■ Aim of the exercise ■
Copy out the rows word for word, from the line containing "The width and height of the screenshot is (952, 1233). In" through the line containing "events [787, 582]", including both of those lines.

= = = = = = =

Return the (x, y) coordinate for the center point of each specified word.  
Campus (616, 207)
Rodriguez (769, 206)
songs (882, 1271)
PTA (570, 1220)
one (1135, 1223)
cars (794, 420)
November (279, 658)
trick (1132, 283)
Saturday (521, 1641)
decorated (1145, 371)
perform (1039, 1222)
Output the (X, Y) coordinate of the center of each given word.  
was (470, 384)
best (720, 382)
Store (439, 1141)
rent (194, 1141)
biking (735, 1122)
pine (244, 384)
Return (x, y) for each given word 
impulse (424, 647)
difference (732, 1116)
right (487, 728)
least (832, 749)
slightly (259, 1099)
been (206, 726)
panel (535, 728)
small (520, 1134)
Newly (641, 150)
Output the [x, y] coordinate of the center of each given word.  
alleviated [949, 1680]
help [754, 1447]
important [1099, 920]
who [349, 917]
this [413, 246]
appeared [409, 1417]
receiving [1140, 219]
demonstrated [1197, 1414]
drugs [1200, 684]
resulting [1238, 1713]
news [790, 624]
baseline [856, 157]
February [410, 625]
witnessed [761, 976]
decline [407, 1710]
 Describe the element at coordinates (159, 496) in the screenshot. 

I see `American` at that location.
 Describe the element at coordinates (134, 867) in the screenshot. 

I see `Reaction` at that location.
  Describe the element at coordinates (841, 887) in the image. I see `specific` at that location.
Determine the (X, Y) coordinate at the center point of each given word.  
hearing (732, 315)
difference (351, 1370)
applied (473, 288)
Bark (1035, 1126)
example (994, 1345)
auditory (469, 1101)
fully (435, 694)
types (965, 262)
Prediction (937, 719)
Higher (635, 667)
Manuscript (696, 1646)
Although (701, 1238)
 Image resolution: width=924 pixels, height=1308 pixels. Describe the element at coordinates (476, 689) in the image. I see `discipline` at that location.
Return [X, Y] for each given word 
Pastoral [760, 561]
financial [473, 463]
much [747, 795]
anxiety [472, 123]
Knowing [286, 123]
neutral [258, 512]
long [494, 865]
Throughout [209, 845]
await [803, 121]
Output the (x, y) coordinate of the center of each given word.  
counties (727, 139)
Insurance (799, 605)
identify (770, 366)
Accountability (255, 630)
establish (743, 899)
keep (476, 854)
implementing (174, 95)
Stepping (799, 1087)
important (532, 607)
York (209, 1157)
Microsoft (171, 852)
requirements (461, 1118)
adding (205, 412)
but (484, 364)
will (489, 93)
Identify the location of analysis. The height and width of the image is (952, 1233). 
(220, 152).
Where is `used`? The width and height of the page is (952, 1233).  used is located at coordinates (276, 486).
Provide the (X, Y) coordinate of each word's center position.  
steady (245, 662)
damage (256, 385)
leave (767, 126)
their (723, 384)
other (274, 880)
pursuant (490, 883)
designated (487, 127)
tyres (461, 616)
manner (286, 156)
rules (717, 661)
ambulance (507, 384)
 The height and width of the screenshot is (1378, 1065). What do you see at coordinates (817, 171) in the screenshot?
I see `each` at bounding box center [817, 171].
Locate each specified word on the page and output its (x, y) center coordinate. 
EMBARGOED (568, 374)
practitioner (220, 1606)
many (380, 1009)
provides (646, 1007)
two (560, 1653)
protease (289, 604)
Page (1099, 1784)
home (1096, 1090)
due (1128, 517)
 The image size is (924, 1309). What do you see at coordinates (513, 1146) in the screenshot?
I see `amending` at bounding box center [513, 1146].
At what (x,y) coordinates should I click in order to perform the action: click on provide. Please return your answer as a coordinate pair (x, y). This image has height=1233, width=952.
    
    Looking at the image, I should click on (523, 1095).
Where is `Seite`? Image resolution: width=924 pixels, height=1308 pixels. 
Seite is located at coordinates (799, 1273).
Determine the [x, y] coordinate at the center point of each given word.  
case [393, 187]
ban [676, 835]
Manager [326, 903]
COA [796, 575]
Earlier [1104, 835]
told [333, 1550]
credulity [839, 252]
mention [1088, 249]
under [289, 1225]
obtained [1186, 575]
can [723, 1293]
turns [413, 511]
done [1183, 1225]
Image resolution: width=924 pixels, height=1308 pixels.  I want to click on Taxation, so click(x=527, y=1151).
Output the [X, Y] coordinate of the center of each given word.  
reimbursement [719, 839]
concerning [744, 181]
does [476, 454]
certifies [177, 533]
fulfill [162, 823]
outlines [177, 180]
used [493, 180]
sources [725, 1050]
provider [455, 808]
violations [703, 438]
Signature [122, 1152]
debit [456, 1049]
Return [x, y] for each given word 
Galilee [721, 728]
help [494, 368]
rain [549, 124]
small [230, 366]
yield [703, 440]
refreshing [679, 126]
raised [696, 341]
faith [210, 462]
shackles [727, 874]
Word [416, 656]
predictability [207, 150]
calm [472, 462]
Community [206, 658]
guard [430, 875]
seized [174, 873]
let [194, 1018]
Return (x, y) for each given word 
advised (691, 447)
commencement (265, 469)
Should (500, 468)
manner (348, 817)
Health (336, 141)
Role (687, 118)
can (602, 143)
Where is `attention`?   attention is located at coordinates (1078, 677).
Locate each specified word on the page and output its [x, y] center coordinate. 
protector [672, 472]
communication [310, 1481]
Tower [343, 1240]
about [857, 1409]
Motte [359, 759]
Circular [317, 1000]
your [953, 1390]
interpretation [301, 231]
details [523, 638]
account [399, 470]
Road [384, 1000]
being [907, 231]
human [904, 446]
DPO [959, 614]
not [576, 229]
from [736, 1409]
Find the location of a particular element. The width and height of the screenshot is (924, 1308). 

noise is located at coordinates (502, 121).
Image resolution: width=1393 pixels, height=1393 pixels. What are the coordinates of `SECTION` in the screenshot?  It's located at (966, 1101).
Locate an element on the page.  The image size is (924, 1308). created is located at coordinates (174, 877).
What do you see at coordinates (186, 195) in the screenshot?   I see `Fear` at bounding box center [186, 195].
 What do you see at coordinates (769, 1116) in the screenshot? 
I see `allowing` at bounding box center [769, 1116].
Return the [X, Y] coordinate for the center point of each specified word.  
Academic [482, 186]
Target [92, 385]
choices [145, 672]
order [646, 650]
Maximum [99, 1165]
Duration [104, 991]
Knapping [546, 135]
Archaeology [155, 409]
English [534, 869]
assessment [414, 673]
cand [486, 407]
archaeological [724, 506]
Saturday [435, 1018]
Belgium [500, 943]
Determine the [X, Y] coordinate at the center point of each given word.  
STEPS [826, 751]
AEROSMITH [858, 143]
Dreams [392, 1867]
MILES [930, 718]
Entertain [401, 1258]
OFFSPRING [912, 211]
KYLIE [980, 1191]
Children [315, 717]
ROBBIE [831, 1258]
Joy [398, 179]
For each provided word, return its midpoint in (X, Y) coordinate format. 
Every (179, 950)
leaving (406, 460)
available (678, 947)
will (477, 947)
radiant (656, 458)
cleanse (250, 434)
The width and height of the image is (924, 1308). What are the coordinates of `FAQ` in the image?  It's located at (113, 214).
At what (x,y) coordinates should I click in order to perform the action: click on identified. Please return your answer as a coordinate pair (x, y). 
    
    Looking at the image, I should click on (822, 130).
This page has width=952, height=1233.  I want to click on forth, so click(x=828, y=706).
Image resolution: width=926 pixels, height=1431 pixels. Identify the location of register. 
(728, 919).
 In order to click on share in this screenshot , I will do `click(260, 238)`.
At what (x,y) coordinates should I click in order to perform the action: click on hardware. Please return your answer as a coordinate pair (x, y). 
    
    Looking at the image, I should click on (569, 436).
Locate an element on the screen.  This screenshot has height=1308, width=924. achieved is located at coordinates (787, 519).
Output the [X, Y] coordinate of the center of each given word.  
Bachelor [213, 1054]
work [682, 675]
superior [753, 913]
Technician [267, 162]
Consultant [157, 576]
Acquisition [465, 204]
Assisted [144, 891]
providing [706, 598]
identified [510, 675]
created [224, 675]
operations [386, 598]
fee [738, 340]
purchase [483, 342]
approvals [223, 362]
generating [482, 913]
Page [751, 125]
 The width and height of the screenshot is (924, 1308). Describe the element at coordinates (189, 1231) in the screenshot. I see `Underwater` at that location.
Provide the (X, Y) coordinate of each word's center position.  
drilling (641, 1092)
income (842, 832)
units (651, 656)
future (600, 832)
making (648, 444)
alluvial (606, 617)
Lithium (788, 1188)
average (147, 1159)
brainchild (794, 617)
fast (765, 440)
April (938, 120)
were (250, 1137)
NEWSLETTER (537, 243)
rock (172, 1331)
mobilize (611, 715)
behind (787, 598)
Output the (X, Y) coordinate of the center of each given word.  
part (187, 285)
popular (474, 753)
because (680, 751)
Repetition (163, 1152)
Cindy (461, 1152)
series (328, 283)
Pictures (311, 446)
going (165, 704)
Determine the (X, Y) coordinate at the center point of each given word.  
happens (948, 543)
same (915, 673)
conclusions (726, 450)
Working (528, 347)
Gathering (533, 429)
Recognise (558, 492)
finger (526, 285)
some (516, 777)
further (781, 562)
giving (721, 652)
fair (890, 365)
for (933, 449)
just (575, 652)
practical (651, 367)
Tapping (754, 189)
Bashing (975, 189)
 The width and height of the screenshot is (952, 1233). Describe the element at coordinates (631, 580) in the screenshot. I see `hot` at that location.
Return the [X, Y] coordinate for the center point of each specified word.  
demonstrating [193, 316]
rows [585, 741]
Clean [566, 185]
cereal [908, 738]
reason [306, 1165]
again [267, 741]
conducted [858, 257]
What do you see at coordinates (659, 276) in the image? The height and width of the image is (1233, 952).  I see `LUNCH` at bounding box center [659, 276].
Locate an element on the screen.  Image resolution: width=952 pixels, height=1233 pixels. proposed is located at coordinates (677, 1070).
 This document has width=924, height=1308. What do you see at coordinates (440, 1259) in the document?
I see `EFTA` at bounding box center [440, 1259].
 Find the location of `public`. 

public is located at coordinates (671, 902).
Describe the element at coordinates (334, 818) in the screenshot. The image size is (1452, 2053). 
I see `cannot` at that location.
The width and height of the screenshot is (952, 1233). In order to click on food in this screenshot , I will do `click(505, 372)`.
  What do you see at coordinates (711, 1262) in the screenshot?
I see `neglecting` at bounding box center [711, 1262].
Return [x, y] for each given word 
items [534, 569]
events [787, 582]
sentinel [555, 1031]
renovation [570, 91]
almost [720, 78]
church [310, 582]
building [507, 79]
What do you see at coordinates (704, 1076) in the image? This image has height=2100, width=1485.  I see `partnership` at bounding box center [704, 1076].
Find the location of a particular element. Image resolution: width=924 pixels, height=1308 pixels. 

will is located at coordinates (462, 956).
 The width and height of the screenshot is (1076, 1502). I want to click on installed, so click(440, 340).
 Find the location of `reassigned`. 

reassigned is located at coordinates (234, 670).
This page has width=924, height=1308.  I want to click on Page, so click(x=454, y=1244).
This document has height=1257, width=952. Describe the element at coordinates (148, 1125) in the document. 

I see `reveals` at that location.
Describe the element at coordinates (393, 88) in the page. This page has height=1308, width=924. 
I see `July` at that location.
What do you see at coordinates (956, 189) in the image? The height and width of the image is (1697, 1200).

= = = = = = =

■ Result below ■
The width and height of the screenshot is (952, 1233). In order to click on food in this screenshot , I will do `click(505, 372)`.
  What do you see at coordinates (711, 1262) in the screenshot?
I see `neglecting` at bounding box center [711, 1262].
Return [x, y] for each given word 
items [534, 569]
events [787, 582]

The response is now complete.